Как-то вечером Устин с Володей поехали в село, повезли отбивать косы. Вечер был ясный, покойный, равнины спелых ржей за блестящей в вечернем свете муравой по большой дороге розово желтели, черные стрельчатые касатки, мелькая розовыми юными грудками, проносились мимо открытого окна, у которого сидела Парашка. Вдруг на опушке хлебов, во ржи за дорогой, выросла короткая фигурка Ннканора: он, видно, давно сидел в хлебах, прятался и вдруг встал, выпрямился. Она в ужасе отшатнулась от окна. А он быстро пересек сухие колеи и вошел в избу.

– Здравствуй, – сказал он негромко, останавливаясь у порога. – Никого нету?

– Никого, – ответила Парашка, чуть шевельнув побледневшими губами.

– Дело есть. Пойдем за избу, под дубки.

Он говорил, как муж, как близкий, как власть имеющий, как человек, с которым у нее уже есть нерушимая связь и тайна. И она молча встала и пошла.
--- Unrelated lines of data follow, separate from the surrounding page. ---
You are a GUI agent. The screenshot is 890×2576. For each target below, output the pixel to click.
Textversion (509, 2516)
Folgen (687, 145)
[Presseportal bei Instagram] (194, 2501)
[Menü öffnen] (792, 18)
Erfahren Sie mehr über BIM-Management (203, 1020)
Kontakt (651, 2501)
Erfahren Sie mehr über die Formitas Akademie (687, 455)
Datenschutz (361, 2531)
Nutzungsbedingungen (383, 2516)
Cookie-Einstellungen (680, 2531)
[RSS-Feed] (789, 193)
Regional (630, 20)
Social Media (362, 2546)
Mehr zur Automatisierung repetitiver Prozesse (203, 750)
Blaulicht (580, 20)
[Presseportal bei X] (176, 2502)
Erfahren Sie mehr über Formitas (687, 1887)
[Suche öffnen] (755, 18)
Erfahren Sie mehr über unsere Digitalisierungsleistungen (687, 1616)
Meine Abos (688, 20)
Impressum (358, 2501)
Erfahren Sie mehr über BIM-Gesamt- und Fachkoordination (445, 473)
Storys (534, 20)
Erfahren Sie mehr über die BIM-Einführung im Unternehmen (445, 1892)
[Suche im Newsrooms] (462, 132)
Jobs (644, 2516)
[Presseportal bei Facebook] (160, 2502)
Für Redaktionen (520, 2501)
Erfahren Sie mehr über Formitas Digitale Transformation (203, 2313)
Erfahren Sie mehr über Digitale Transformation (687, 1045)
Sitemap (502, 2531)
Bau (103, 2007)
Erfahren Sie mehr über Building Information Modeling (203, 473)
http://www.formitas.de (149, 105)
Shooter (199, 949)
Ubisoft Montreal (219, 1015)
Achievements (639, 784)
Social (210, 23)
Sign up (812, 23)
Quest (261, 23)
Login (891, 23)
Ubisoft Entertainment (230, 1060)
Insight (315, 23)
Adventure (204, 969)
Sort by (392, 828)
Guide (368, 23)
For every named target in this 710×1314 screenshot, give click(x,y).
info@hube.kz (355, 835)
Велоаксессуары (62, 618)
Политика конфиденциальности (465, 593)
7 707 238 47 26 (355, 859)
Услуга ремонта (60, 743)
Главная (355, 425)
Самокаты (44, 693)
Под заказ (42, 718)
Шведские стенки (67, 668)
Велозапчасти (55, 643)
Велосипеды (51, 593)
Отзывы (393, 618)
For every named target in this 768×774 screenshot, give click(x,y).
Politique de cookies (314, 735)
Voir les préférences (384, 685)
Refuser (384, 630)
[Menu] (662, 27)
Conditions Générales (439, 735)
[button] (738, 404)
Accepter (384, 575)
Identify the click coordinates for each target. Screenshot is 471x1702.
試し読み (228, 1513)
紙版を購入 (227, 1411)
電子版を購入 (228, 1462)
Под дубками он твердо, кратко, оглядываясь, сказал ей, зачем пришел: она должна помочь ему свести с отцовского двора двух кобыл и бежать с ним в Ростов. Она тупо ответила, не поднимая глаз:

– Хорошо.

Солнце опускалось за усатыми колосьями, среди которых они сидели на меже, и осыпало остинки колосьев золотистой пылью. От большой дороги, с юго-востока чуть тянуло мягким ветром близкого июля, рабочей поры, когда так ровна и матова сухая синева неба, и мягко жужжали сухие, жесткие подкрылия опускающихся на колосья и качающихся на них рыжих хлебных жучков.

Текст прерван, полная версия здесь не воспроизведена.